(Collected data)
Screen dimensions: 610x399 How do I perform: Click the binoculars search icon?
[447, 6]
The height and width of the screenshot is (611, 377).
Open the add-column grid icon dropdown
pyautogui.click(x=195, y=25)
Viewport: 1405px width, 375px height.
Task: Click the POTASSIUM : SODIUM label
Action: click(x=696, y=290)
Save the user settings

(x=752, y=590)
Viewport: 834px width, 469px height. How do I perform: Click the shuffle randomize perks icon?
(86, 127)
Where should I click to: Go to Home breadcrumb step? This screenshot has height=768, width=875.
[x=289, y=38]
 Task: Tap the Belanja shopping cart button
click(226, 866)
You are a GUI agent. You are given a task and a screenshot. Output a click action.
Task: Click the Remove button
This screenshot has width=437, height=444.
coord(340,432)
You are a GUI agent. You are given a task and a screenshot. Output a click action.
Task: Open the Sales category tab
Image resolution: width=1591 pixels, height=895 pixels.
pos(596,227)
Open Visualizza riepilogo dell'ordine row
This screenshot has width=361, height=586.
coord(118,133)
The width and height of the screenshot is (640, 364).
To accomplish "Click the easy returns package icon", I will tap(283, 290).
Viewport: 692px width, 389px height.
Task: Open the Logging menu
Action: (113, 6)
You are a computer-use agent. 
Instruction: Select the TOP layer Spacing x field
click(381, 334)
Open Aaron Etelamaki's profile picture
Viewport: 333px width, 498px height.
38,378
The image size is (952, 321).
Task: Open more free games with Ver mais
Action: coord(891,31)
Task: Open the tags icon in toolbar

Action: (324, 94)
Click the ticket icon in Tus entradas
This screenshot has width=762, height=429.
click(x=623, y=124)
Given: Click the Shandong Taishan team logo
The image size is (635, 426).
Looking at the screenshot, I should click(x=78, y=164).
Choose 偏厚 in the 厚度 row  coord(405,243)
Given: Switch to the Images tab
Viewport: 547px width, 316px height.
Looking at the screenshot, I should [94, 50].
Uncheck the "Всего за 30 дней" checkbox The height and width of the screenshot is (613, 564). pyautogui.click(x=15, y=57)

YOUR ASSIGNMENT: Transcribe the data above so that every line matches exactly.

FINAL ANSWER:
Screen dimensions: 610x399 How do I perform: Click the binoculars search icon?
[447, 6]
The height and width of the screenshot is (611, 377).
Open the add-column grid icon dropdown
pyautogui.click(x=195, y=25)
Viewport: 1405px width, 375px height.
Task: Click the POTASSIUM : SODIUM label
Action: click(x=696, y=290)
Save the user settings

(x=752, y=590)
Viewport: 834px width, 469px height. How do I perform: Click the shuffle randomize perks icon?
(86, 127)
Where should I click to: Go to Home breadcrumb step? This screenshot has height=768, width=875.
[x=289, y=38]
 Task: Tap the Belanja shopping cart button
click(226, 866)
You are a GUI agent. You are given a task and a screenshot. Output a click action.
Task: Click the Remove button
This screenshot has width=437, height=444.
coord(340,432)
You are a GUI agent. You are given a task and a screenshot. Output a click action.
Task: Open the Sales category tab
Image resolution: width=1591 pixels, height=895 pixels.
pos(596,227)
Open Visualizza riepilogo dell'ordine row
This screenshot has width=361, height=586.
coord(118,133)
The width and height of the screenshot is (640, 364).
To accomplish "Click the easy returns package icon", I will tap(283, 290).
Viewport: 692px width, 389px height.
Task: Open the Logging menu
Action: (113, 6)
You are a computer-use agent. 
Instruction: Select the TOP layer Spacing x field
click(381, 334)
Open Aaron Etelamaki's profile picture
Viewport: 333px width, 498px height.
38,378
The image size is (952, 321).
Task: Open more free games with Ver mais
Action: coord(891,31)
Task: Open the tags icon in toolbar

Action: (324, 94)
Click the ticket icon in Tus entradas
This screenshot has width=762, height=429.
click(x=623, y=124)
Given: Click the Shandong Taishan team logo
The image size is (635, 426).
Looking at the screenshot, I should click(x=78, y=164).
Choose 偏厚 in the 厚度 row  coord(405,243)
Given: Switch to the Images tab
Viewport: 547px width, 316px height.
Looking at the screenshot, I should [94, 50].
Uncheck the "Всего за 30 дней" checkbox The height and width of the screenshot is (613, 564). pyautogui.click(x=15, y=57)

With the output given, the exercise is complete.